Google AppSheet Weaponised in Large-Scale Facebook Phishing Campaign
Attackers have been abusing Google AppSheet and Google Drive infrastructure to conduct a phishing operation that has compromised Facebook Business accounts across tens of thousands of victims globally. By routing malicious content through legitimate Google-hosted services, the campaign neatly sidesteps reputation-based email and URL filtering — the links look clean because they effectively are clean, up until the point they aren't. This technique, sometimes called "living-off-trusted-sites," is increasingly the default playbook for credential-harvesting operations targeting business accounts with advertising spend attached. Security teams should treat no-low-reputation-score Google URLs as inherently trustworthy and consider whether their phishing simulations are testing for this class of abuse.

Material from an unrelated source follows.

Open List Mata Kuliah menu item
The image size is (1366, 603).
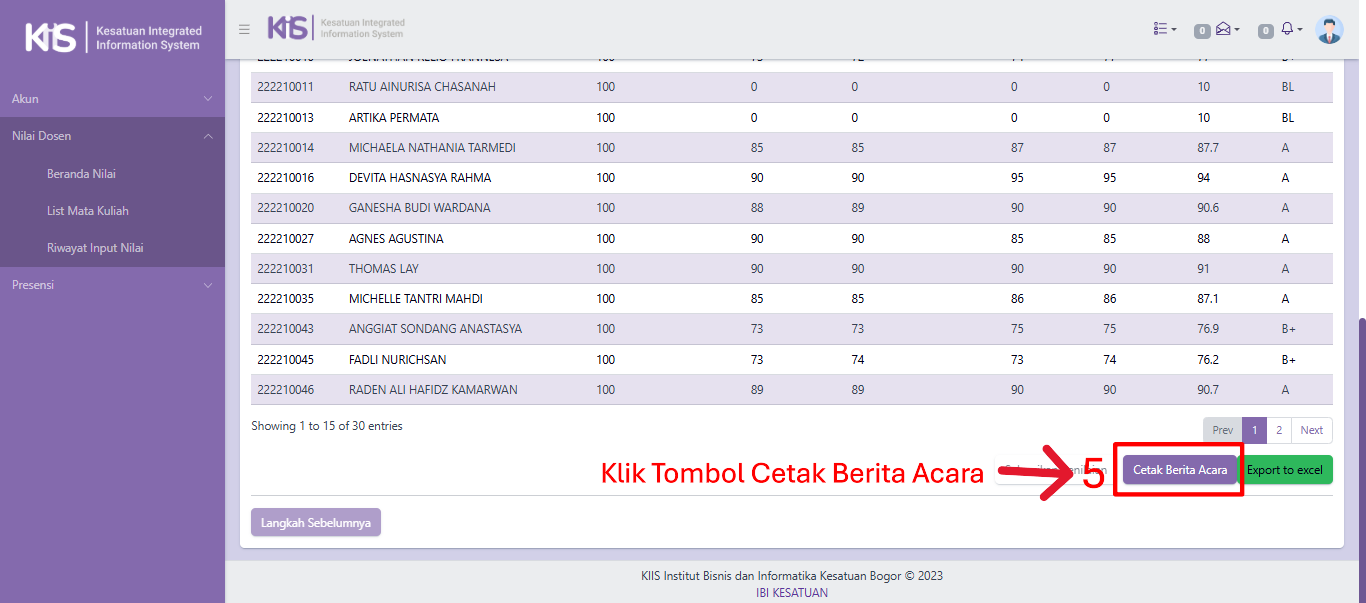pyautogui.click(x=88, y=211)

Microsoft Defender Flags Legitimate DigiCert Certificates as Malicious
A wave of false positive detections from Microsoft Defender for Endpoint began flagging valid DigiCert-signed certificates as malicious, causing disruption across enterprise environments. The incident triggered incident response workflows at organisations where MDE alerts are treated as high-fidelity signals — exactly as they should be — leading to wasted analyst hours and, in some cases, blocked legitimate business processes. False positives at this scale from a core detection platform are more than an inconvenience; they erode trust in tooling, create alert fatigue, and in busy SOCs can provide cover for real incidents lost in the noise. The episode underscores the operational risk of over-reliance on any single vendor's detection pipeline without compensating controls.
Schrödinger's Feed
Oxford physicists have achieved what they're calling "quadsqueezing" — a breakthrough in quantum mechanics that probes how fuzzy quantum possibilities collapse into definite reality, with evidence suggesting that spontaneous collapse processes may be linked to gravity and could subtly distort time itself. It sounds like science fiction, but the underlying physics touches directly on the foundations that quantum cryptography and quantum key distribution rely upon. If the relationship between quantum measurement and spacetime is more complex than current models assume, the long-term implications for quantum-safe communication protocols — which depend on well-understood quantum behaviour — are worth watching carefully. Practitioners don't need to rewrite their PQC roadmaps today, but this is the kind of foundational physics result that has a habit of looking prescient in retrospect.
/dev/random
A Harvard trial published last week found that OpenAI's o1 correctly diagnosed 67% of emergency room patients, compared to 50–55% for human triage doctors — which is either deeply impressive or a sobering commentary on emergency medicine, depending on your disposition. The security angle nobody is asking yet: ER triage systems are increasingly networked, AI-assisted, and about as thoroughly penetration-tested as your average hospital printer. At some point someone is going to have to red-team a diagnostic AI in a clinical setting, and that job posting is going to be extremely interesting. For now, the model outperforms the doctors — just don't ask it to patch your MikroTik router.